PS2 REVIEW: ENTHUSIA PROFESSIONAL RACING

Enthusia Professional Racing has some good ideas which makes it play more like a sim - with an arcade game underneath the surface just screaming to get out.

Enthusia looks like a lot of fun but it quickly becomes apparent that there's a limit to just how much fun you can have on the racetrack. There's one feature that I have a problem with and I think that it really detracts from the gameplay. It's a demerit system that actually takes points away for bad driving. That's not a bad idea but it takes points away when other vehicles hit you when it's not your fault. That's a bad idea and I'll tell you why.

In order to progress through the Enthusia Life mode you will be rated by how well you perform in a 12-week period. Each race takes place during one calendar week. You will be rated out of your nine best races. Points earned from such races play a huge factor in your ranking. If you lose all your points you are forced to sit out one week of racing. You can see that all of these races are important and if you should happen to mess a few up you'll have a lot of catching up to do by re-running the series.

Protecting your points results in a paranoid racing style in which you won't want to take chances, especially when it comes to other AI vehicles that can bump into you and chip away at your points. Deducting points for bad driving such as hitting a wall, ramp or even another vehicle might make you a better driver but you certainly won't improve your skills when you're nervous about other drivers' hitting you. You won't want to take any chances, especially if you're doing well in the series. And you'll absolutely freak when the AI turns aggressive at that point and threatens your ranking.

Enthusia features hundreds of cars and 50 tracks, most of them fantasy but not overly fanciful. There's a certain discipline to the gameplay that is somewhat out of place. While there are some excellent features I can't help but consider this game something of a training exercise for another racing game. It really puts you under a lot of pressure and never lets you soar.

A couple of new features really helps you to get in tune with your vehicle more so than any other racing game. The VGS system lets you see how your vehicle is interacting with the road in terms of inertia and tire grip. You will see the inertia gauge move left and right as you make turns at certain speeds. If the gauge moves too far in either direction you will likely lose control. At the same time if the tires lose their grip on the surface the tire icon will turn red and you'll be in for an unplanned trip. The great thing about this is that you can see the situation getting critical before it happens. So many racing game use some arbitrary method of determining when you've crossed a line which makes it difficult to gauge accurately by feel. Here's there's no guessing.

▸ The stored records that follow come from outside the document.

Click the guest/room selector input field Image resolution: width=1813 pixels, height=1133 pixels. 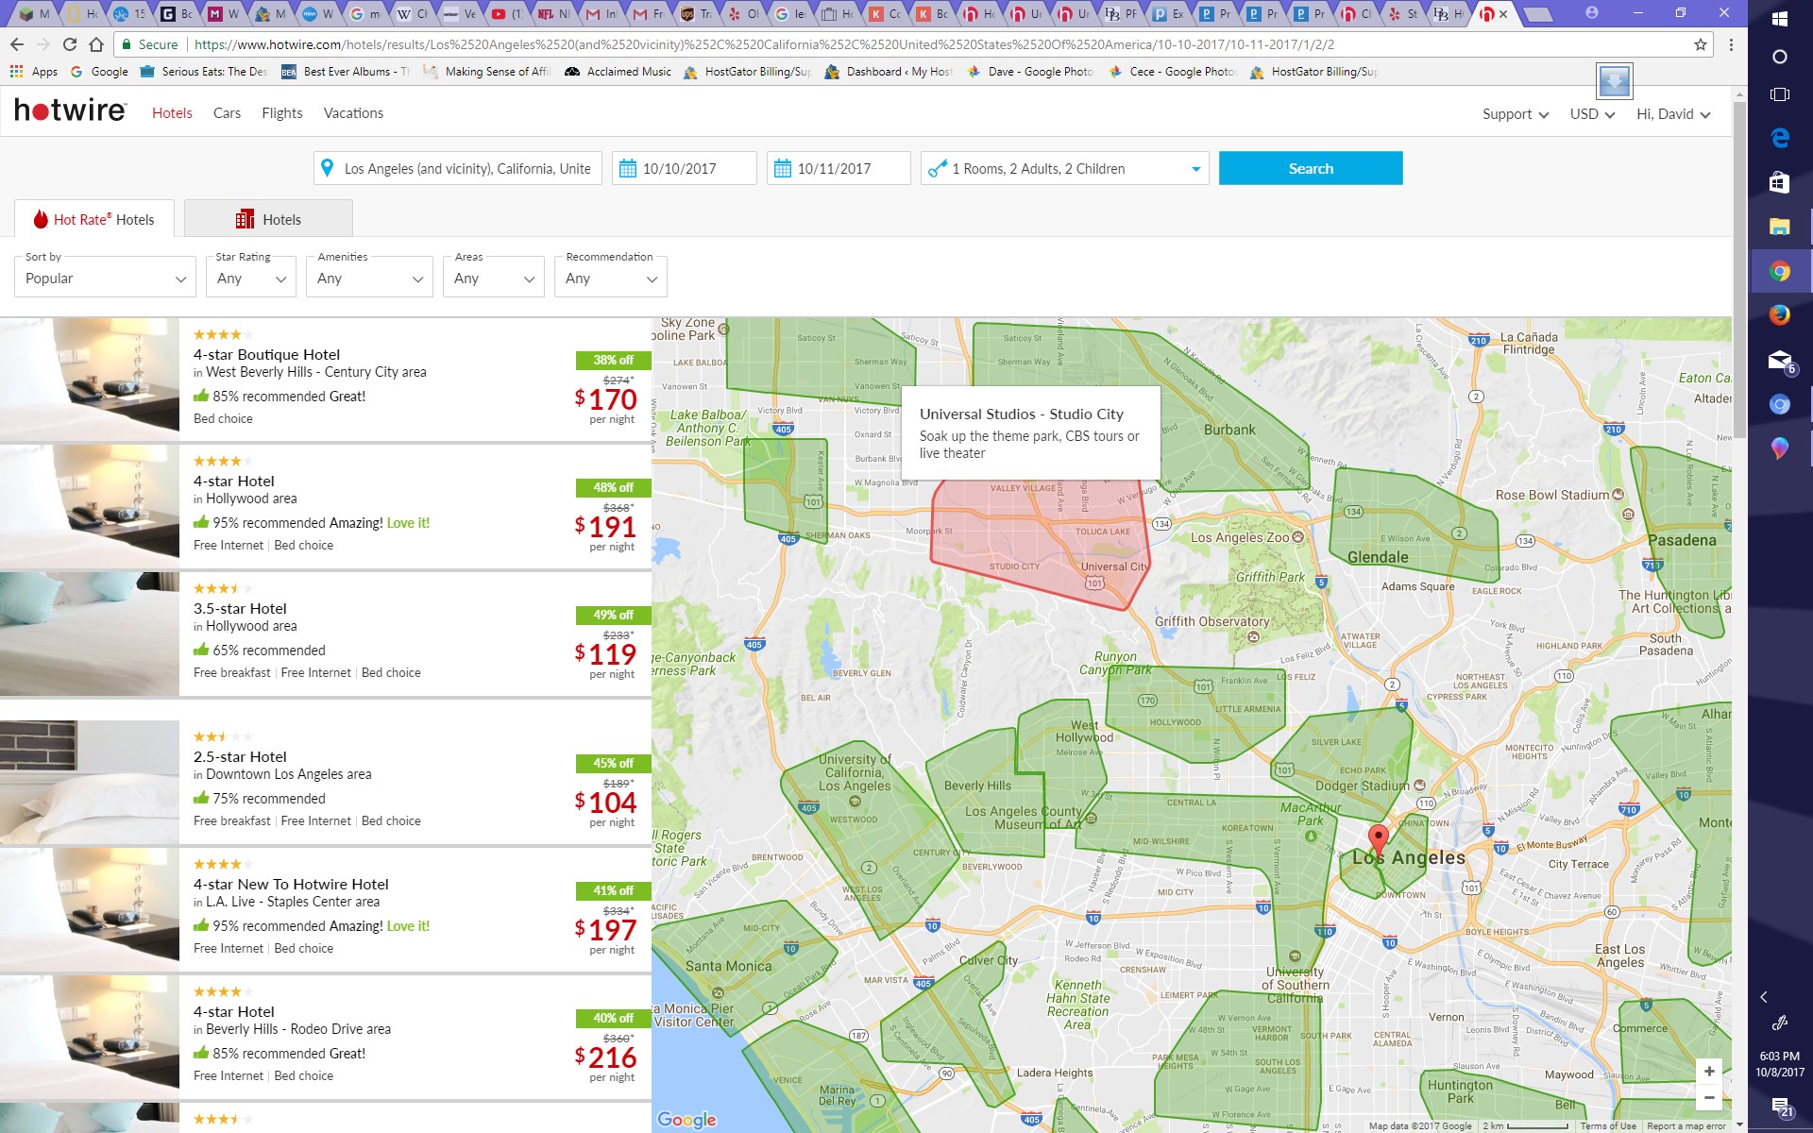click(1061, 168)
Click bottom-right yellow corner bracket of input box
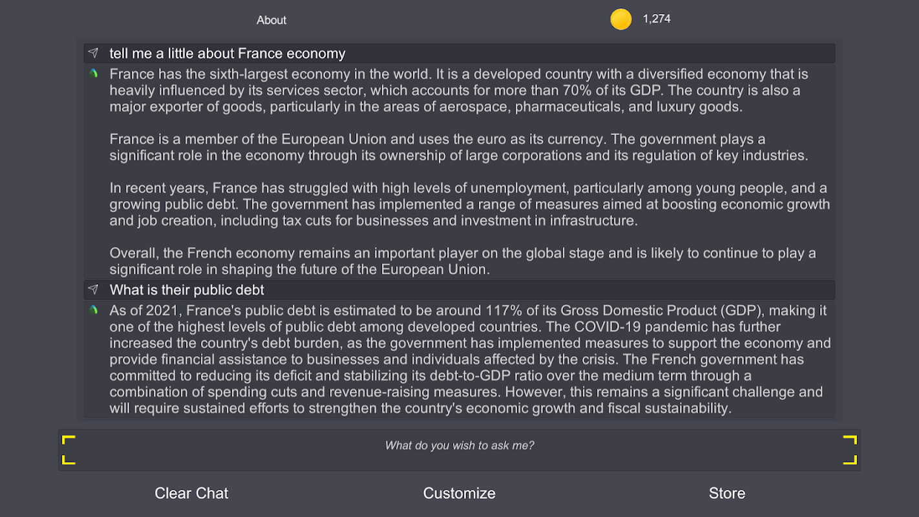 pos(850,459)
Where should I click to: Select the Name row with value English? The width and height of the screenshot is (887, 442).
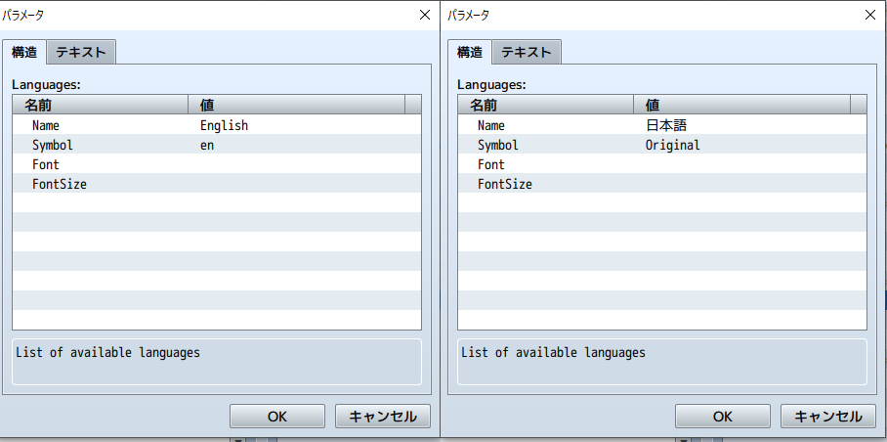pyautogui.click(x=216, y=125)
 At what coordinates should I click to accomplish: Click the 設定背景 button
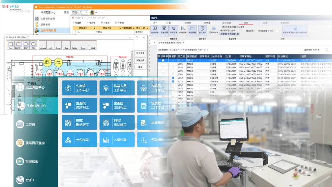tap(140, 53)
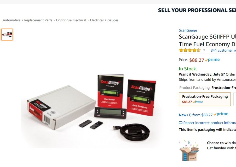The height and width of the screenshot is (167, 236).
Task: Open Report incorrect product information link
Action: [210, 123]
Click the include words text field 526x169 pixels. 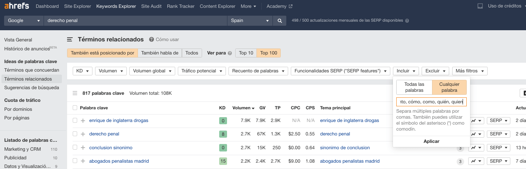tap(431, 101)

There is also a gauge for lateral inertia which is displayed on the speedometer by a rising shaded area. Unless you were doing jumps or stunts I don't really see the point of this data. It's just too much information. Fortunately you can turn it off.

Using the stick for acceleration will take some getting used to. It should be consistenly responsive over its entire travel length but by the time you've got one third of the way up you're already at top speed. You can map the buttons to where you feel most comfortable but you can't use the buttons and the Right stick at the same time. Be careful with the acceleration. The brakes are fine.

In an effort to make you a better driver, the game isn't content to just let you earn points and unlock better vehicles. You will earn more points by entering races where you are less likely to win. Using inferior cars and winning on sheer talent will make you a richer player, faster. The game takes the odds into account and pays you accordingly. At the same time the game doesn't lend itself to taking such risks because of the demerits.

All of the tracks and cars are simple and clean. There's nice detail throughout but most of it is non-interactive. The tracks are designed for controlled driving so you won't be running into many obstacles. There is a mini-game that acts as a tutorial. It gives you pointers and practice so that you can basically continue doing the same thing in the main modes.

With the VGS system, the demerits and the odds, you are forced into a style of racing that is neither sim nor arcade. It's a hybrid that is more challenging than fun, though some might want the word "challenging" changed to "frustrating." There's only one way to find out if Enthusia is for you and that's to rent it.

Preview by Chris

Konami just announced a new racer that will try and compete against the popular GT racing series. A bold undertaking to say the least and with Grand Turismo 4 already in development some may wonder if Konami can bring out a racing game that can rival the options and the overall experience GT brings to the table. Konami has announced that the new racer will feature more than 40 real manufactures and graphics that look like real video footage. Right now they are also saying the game will focus both on the skills of the racer and the skills you have to work under the hood. The one thing that may give Konami the upper hand is the fact the game can be played by both the novice-racing fan and the die-hard fan. This will be done by having the option to allow the AI to tune and modify the car during races for you or allowing you to do all the work. While the game is almost a year and a half away from even being released, this one has gained some attention already.

Gran Turismo by far has the goods so to speak for the racing fan that also is a gear head. The term gear head is in no way an insult in fact the main complaint of the last GT game and others like it was the same. It's too technical and for those racing fans who don't know the difference between a gear ratio and what a simple change of fresh tires really can do. They get frustrated when trying to play games that involve having to make adjustment and swapping out parts. Personally I enjoy the mix of a good racer with the ability to make adjustment and try and build a better car. While I can see how others who may just enjoy racing and do not have knowledge may shy away from these games. So perhaps Konami is onto something that is needed here?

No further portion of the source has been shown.